Girls Behaving Badly - 
by B-side
Well, the party really started once Alex M. showed up with her posse of Taylor and Morgan S. The embittered girl walked out to the pool and said hi to everyone but Jessica and her boobs. WELL. This was no good! Feeling the need to complain some more, Jessica pulled Emily away from the pool and to the local nail salon where they could gab some more. I have to admit, I felt really, really badly for Emily. No, not because she was stuck with the whiney, nutso Jessica. But because this girl finally was getting some decent time on camera, and, well, she had some bad acne going on. You know that she spent last night hiding under a pillow. Memo to Emily: it's okay. We like you. We understand the plight of bad skin. You're welcome here at TVgasm.
Of course, this show wasn't about Emily and her dermatological woes. It was about Jessica's instead. "Look at my neck. I look like I have a birthmark," she said as she examined her hickey. Meanwhile, poor Emily was probably trying to put a ski-mask over her facial blemishes, and Jessica's complaining about this shit? I mean, c'mon.
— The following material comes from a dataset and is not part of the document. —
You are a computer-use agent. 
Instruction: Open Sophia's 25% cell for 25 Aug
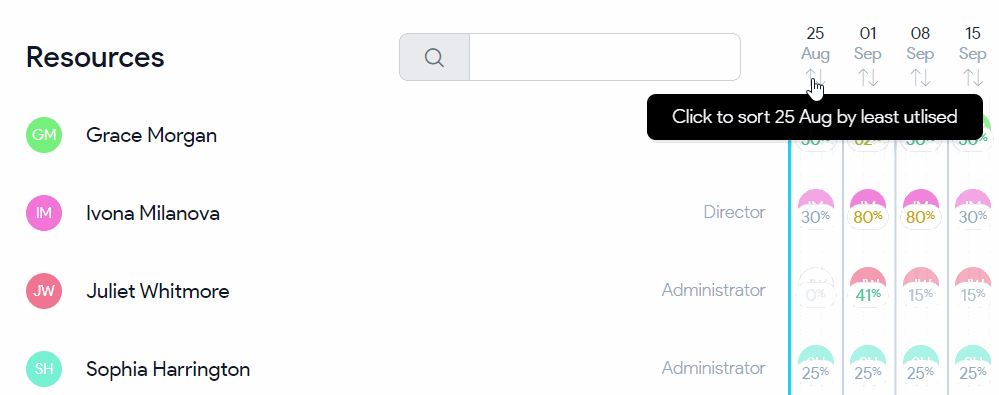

What's especially sad is that despite Jessica's complaining, she undoubtedly loved her hickey, which, by the way, was HUGE. This stupid bitch. How could she lie to Kristin last week and say she didn't hook up with Jason and then walk around Cabo with a welt the size of a football on her neck? Furthermore, how can I actually care so much about this? I'm very sad for myself. Very sad indeed.
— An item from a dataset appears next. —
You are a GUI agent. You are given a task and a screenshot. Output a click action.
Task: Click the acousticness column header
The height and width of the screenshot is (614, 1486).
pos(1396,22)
Nevertheless, Jessica then tried to play down the Jason hookup. "It's not like it meant anything," she remarked, adding, "Just because I've been talking about it nonstop for the past week and it's all I think about and it's all I ever want from life and if Jason doesn't speak to me in the next five minutes, I might throw myself into the ocean and martyr myself in the name of love, that doesn't mean it meant anything. You're so stupid, Emily. That is your name, right?"
Later, we were treated to that most wonderful of things: the Cabo montage! Yay! Girls playing in the pool! Girls going down slides! Girls not hanging out with Jessica! And yes, in case you couldn't tell, the pool was the new beach. Beach was sooo five minutes ago. Anyway, that night, we witnessed the odd sight of all the Laguna girls waltzing down the beach -- and, is that... an ethnic girl? Right there in the background! Why yes, it is! It's Cammie! Wow. I hope you all saw her because she was gone in about half a second. And rightfully so! Laguna Beach is for white people only! Geeez...
Well, the reason why everyone was walking along the beach all dressed up was because everyone was enjoying a big group dinner. At a random, perfectly sized table. On the beach. No, this wasn't arranged by the producers at all! Anyway, the kids all gabbed and laughed and got drunk, especially Talan who was all over Kristin. Luckily, wee Morgan S. was there to ruin the moment as she yelled, "Talan!!! Doesn't Kristin look hot? Because she's wearing all my clothes! Ha ha ha!" Shut up, you stupid bitch. Keep your inane comments to yourself.
Later, at the club with a bottle full of bub, Talan tried to make his move on Kristin, but it was hard to tell what was going on. Either way, I thought it was remarkably sad that Lindsay Lohan might actually be sloppy seconds to Kristin. (Yeah, Talan and Lindsay dated.)
The next morning, it was Nature Day as Roz and Kristin sat on the beach and observed the waves with great astonishment. Kind of made me think. How awesome would it be if Roz and Kristin hosted a nature show on Discovery? They could go into the wild and have mindless patter. Of course, Roz would ask all the questions ("So, what do you think about that monkey?") and Kristin would provide all the answers ("Oh my god. I'm like so over it. I don't know. You know? It's cute, but like, I mean, whatever. You know?").
Elsewhere on the beach was Jessica walking alone with her cell phone. And you know what that means. You guessed it: she called Jason. Yeah, this is just pathetic. She not only called him when on the ski slopes, but now she'd dialed his number from MEXICO. But seriously, this was a Jason-free vacation.
Of course, Jason didn't answer the call, so Jessica was left with nothing to do but leave one of those faux-casual, quietly needy voicemails: "Jason, it's Jess. I was just calling to see what you're up to. Just wanted to see how you're doing; so give me a call back." She then added, "PLEASE! PLEASE!!! CALL ME!!! I'LL DO ANYTHING FOR YOU!!!"
Poor Jessica. This really was turning out to be a bummer of a vacation for her. She clearly wasn't having as good a time as Alex and Taylor who had just gone down the slide for the umpteenth time. Yay gravity! Later, after the thrill of the nine-foot water slide had run its course, Taylor asked Alex if she had been thinking of Jason. The answer, unsurprisingly, was no. "It's easy not to think of guys when you're down here having fun," Alex replied, thus reminding us that she has what I like to call "a healthy, normal outlook on life."